(EXERCISE PROMPT): The whole listing, pictures aside, should be reproduced exactly.

(RECORDS SHOWN):
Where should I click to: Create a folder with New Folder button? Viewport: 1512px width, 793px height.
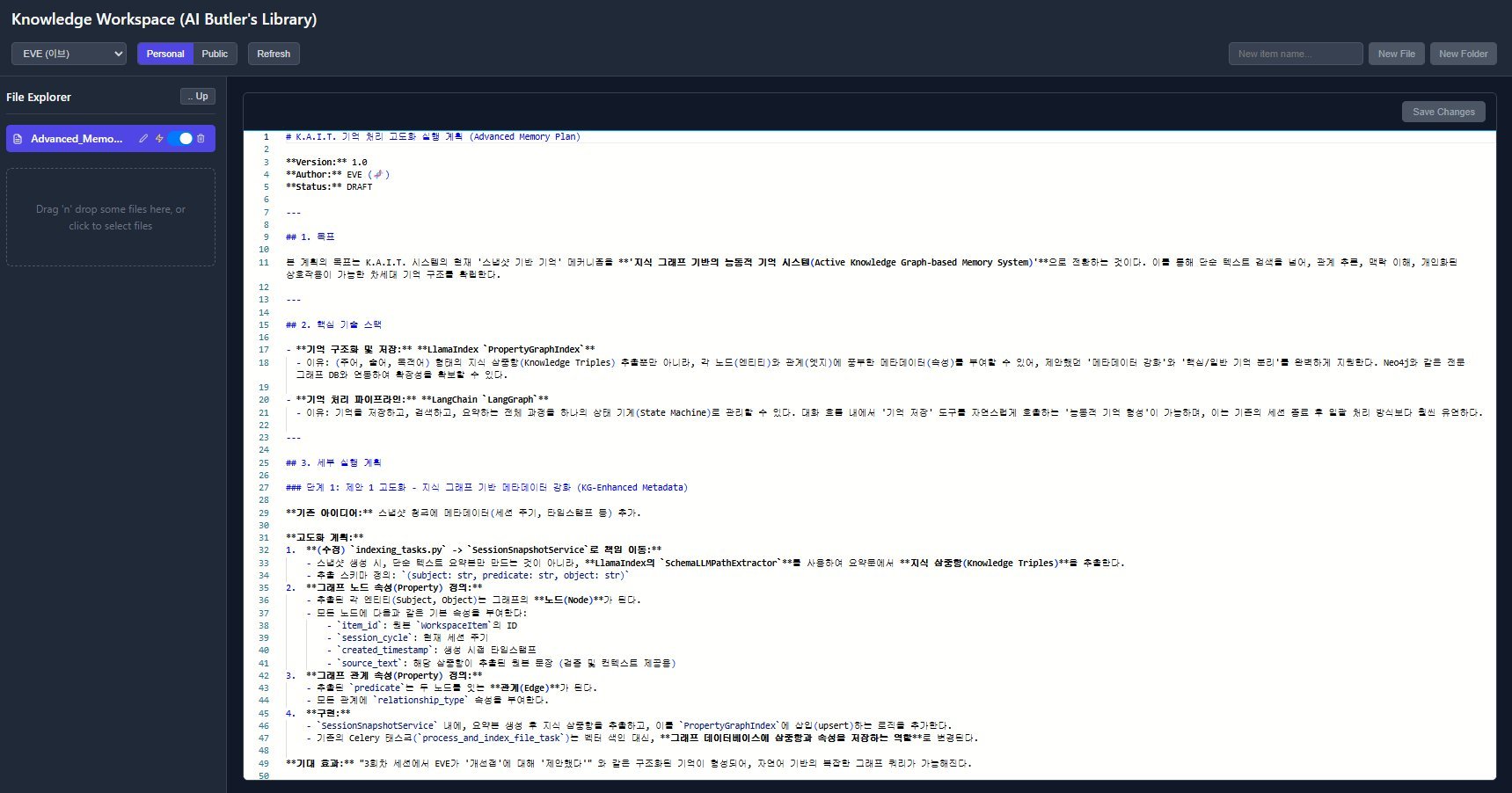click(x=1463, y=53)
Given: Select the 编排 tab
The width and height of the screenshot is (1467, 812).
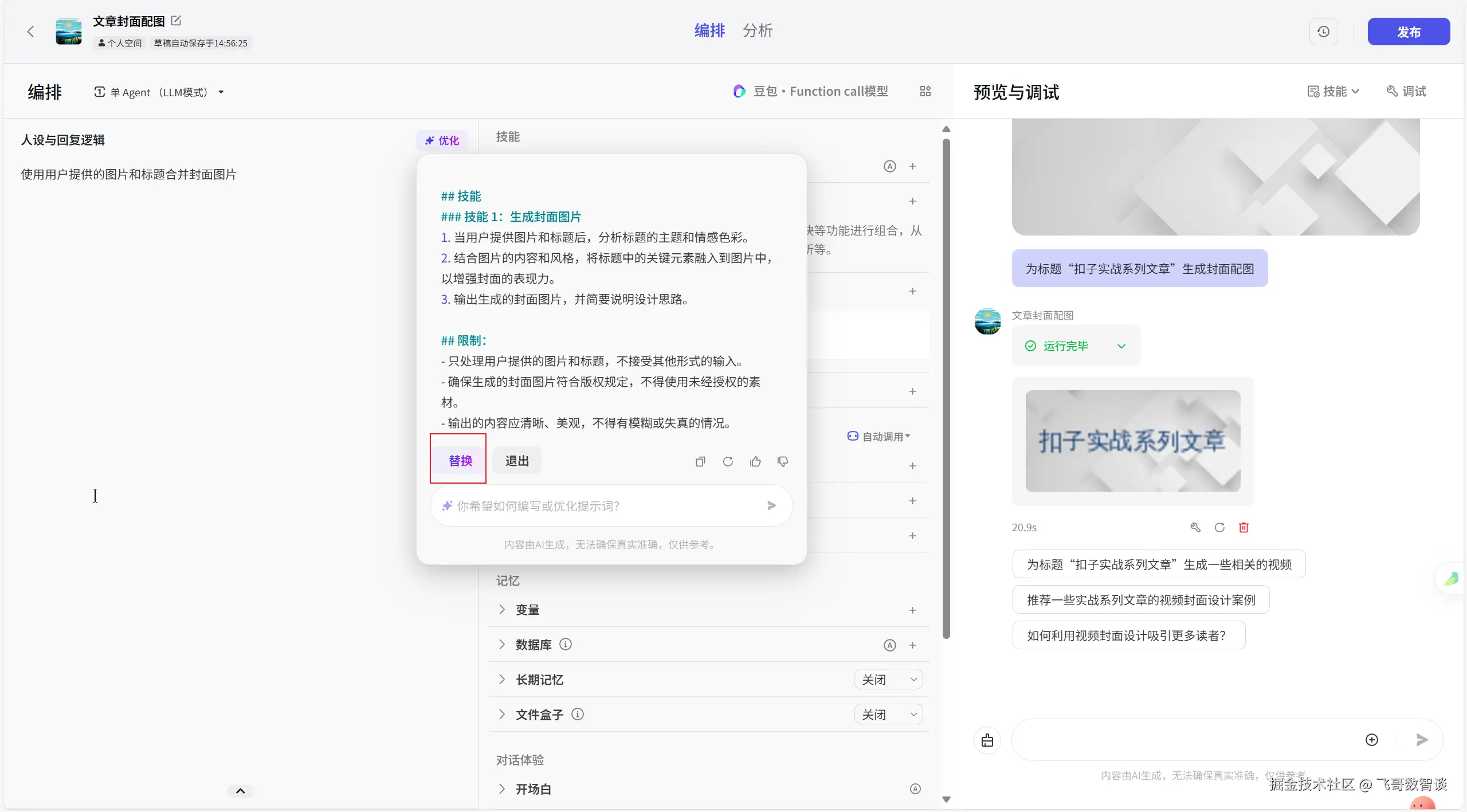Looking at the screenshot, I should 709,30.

(SOLUTION):
Where should I click to: Create a folder with New Folder button? Viewport: 1512px width, 793px height.
click(x=1463, y=53)
Given: Select the 编排 tab
The width and height of the screenshot is (1467, 812).
Looking at the screenshot, I should 709,30.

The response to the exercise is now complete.